Start of EXERCISE DATA

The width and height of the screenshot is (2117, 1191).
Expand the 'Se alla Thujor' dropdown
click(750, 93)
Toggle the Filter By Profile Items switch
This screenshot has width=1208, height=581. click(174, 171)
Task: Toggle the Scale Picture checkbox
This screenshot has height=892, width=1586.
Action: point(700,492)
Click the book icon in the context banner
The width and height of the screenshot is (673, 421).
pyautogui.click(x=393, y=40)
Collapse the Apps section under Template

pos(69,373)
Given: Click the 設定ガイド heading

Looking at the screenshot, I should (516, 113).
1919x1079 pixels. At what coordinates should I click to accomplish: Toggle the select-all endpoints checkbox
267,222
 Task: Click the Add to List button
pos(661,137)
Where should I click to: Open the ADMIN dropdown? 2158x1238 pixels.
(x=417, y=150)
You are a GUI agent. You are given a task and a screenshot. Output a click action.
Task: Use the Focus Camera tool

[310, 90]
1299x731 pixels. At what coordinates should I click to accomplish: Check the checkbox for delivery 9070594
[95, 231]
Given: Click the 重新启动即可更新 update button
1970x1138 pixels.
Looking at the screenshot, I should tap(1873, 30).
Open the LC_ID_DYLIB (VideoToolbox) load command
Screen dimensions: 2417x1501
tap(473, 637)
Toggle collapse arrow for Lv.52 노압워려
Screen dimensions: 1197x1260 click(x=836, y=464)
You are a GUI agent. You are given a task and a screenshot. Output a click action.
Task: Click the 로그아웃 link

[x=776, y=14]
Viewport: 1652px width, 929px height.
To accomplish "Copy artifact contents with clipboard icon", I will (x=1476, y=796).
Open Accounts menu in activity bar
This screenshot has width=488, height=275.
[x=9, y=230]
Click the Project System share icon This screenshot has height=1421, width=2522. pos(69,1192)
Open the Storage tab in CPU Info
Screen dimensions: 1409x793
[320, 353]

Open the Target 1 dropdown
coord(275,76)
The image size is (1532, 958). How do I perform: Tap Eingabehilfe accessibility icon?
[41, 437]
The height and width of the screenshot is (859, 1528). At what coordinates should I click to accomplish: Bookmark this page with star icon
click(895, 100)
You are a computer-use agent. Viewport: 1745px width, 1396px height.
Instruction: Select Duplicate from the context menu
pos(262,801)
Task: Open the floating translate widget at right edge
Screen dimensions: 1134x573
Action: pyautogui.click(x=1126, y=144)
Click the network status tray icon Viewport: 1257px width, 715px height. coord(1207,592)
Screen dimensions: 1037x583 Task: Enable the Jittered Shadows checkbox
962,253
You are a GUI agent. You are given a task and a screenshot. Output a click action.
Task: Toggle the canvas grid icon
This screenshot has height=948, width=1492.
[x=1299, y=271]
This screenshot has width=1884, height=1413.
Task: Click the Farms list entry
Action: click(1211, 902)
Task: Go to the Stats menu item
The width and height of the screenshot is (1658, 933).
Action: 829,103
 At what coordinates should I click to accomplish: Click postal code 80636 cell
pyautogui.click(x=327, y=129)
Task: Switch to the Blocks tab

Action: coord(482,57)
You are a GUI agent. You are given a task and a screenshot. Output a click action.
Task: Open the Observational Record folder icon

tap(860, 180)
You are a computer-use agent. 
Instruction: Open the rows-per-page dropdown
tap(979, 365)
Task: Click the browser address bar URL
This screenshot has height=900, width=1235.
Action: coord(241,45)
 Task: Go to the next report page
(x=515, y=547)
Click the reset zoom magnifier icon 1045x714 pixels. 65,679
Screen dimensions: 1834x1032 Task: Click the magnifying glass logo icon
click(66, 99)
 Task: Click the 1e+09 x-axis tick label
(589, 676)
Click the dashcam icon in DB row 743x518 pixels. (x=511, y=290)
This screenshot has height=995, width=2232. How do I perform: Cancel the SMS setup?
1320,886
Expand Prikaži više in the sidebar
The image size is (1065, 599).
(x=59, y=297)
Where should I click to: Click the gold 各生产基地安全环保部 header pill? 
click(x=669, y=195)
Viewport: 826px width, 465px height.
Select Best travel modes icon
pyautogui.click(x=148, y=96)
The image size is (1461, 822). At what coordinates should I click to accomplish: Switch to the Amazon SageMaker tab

End of EXERCISE DATA

## [YOUR OBJECTIVE]
All lines from the one with "Task: Switch to the Blocks tab" through the end of the material above are to be printed exactly, and only those.

## [RESULT OF THIS EXERCISE]
Task: Switch to the Blocks tab

Action: coord(482,57)
You are a GUI agent. You are given a task and a screenshot. Output a click action.
Task: Open the Observational Record folder icon

tap(860, 180)
You are a computer-use agent. 
Instruction: Open the rows-per-page dropdown
tap(979, 365)
Task: Click the browser address bar URL
This screenshot has height=900, width=1235.
Action: coord(241,45)
 Task: Go to the next report page
(x=515, y=547)
Click the reset zoom magnifier icon 1045x714 pixels. 65,679
Screen dimensions: 1834x1032 Task: Click the magnifying glass logo icon
click(66, 99)
 Task: Click the 1e+09 x-axis tick label
(589, 676)
Click the dashcam icon in DB row 743x518 pixels. (x=511, y=290)
This screenshot has height=995, width=2232. How do I perform: Cancel the SMS setup?
1320,886
Expand Prikaži više in the sidebar
The image size is (1065, 599).
(x=59, y=297)
Where should I click to: Click the gold 各生产基地安全环保部 header pill? 
click(x=669, y=195)
Viewport: 826px width, 465px height.
Select Best travel modes icon
pyautogui.click(x=148, y=96)
The image size is (1461, 822). At what coordinates should I click to accomplish: Switch to the Amazon SageMaker tab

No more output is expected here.